Extrait du document:
──────────────────────────────

Le système de santé hongkongais se caractérise ainsi par un système public central, promouvant un accès universel aux soins sur le modèle du National Health System (NHS) britannique. L’accès aux soins hospitalier est comparable à la France. Il existe en revanche peu de similitudes avec le système de santé mis en place en Chine continentale.
Les hongkongais préfèrent en général utiliser la médecine occidentale, même s’ils ont couramment recourt à la médecine traditionnelle chinoise.
L’offre de soins se partage entre un système public quasiment gratuit qui absorbe la très grande majorité de l’accueil hospitalier, et un système privé très onéreux (l’un des plus chers au monde) qui répond à la demande des soins courants. Le système public est la pierre angulaire du système de santé à Hong Kong et se positionne comme un socle commun de sécurité sanitaire pour l’ensemble de la population, tandis que le système privé doit apporter des services plus rapidement accessibles et personnalisés.
Le système de santé à Hong Kong doit néanmoins répondre à plusieurs problèmes grandissants : engorgement du secteur public, pénurie chronique des professionnels de santé, demande croissante de soins liée à l’allongement de la durée de vie, et encadrement légal de la collaboration entre systèmes public et privé.
Le système de santé à Hong Kong par les faits
Des indicateurs de santé satisfaisants
La population de Hong Kong s’élève à 7,31 millions d’habitants. L’espérance de vie à la naissance est la plus longue au monde (81,2 ans pour les hommes ; 87,3 ans pour les femmes). Le taux de mortalité infantile est très bas (1,3 pour 1 000 naissances) tout comme le taux de mortalité maternelle (1,6 pour 100 000 naissances).

──────────────────────────────

Données fournies:
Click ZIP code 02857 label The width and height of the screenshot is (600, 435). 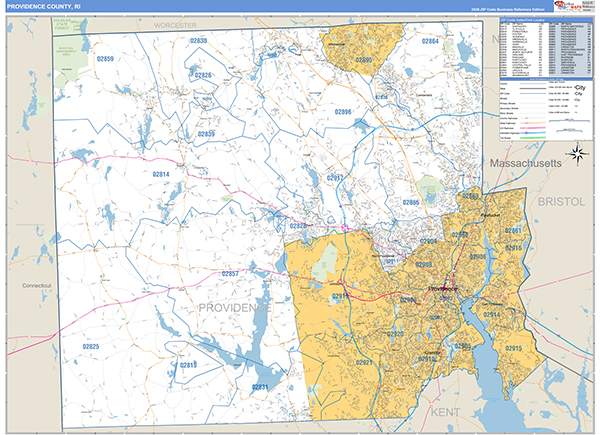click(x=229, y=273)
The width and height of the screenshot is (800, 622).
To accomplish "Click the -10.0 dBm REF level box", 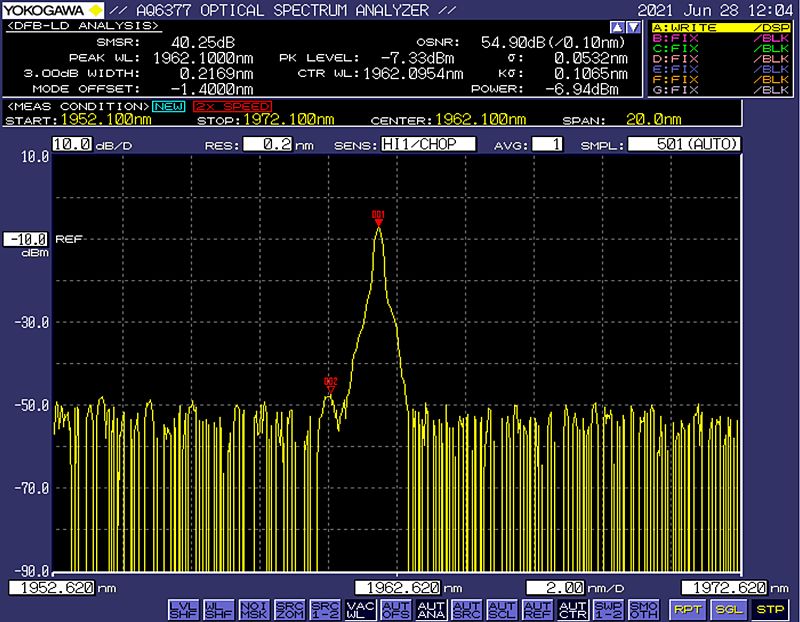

──────────────────────────────

Consigne 1: Expliquez, d'après l'extrait sur le système de santé à Hong Kong, pourquoi la demande de soins y est croissante.
Consigne 2: Recopiez sans modification le passage de l'extrait sur le système de santé à Hong Kong qui commence par « Le système de santé à Hong Kong par » et se termine par « 100 000 naissances). ».

Réponse attendue 1: Selon l'extrait, la demande de soins augmente parce qu'elle est liée à l'allongement de la durée de vie.

Réponse attendue 2:
Le système de santé à Hong Kong par les faits
Des indicateurs de santé satisfaisants
La population de Hong Kong s’élève à 7,31 millions d’habitants. L’espérance de vie à la naissance est la plus longue au monde (81,2 ans pour les hommes ; 87,3 ans pour les femmes). Le taux de mortalité infantile est très bas (1,3 pour 1 000 naissances) tout comme le taux de mortalité maternelle (1,6 pour 100 000 naissances).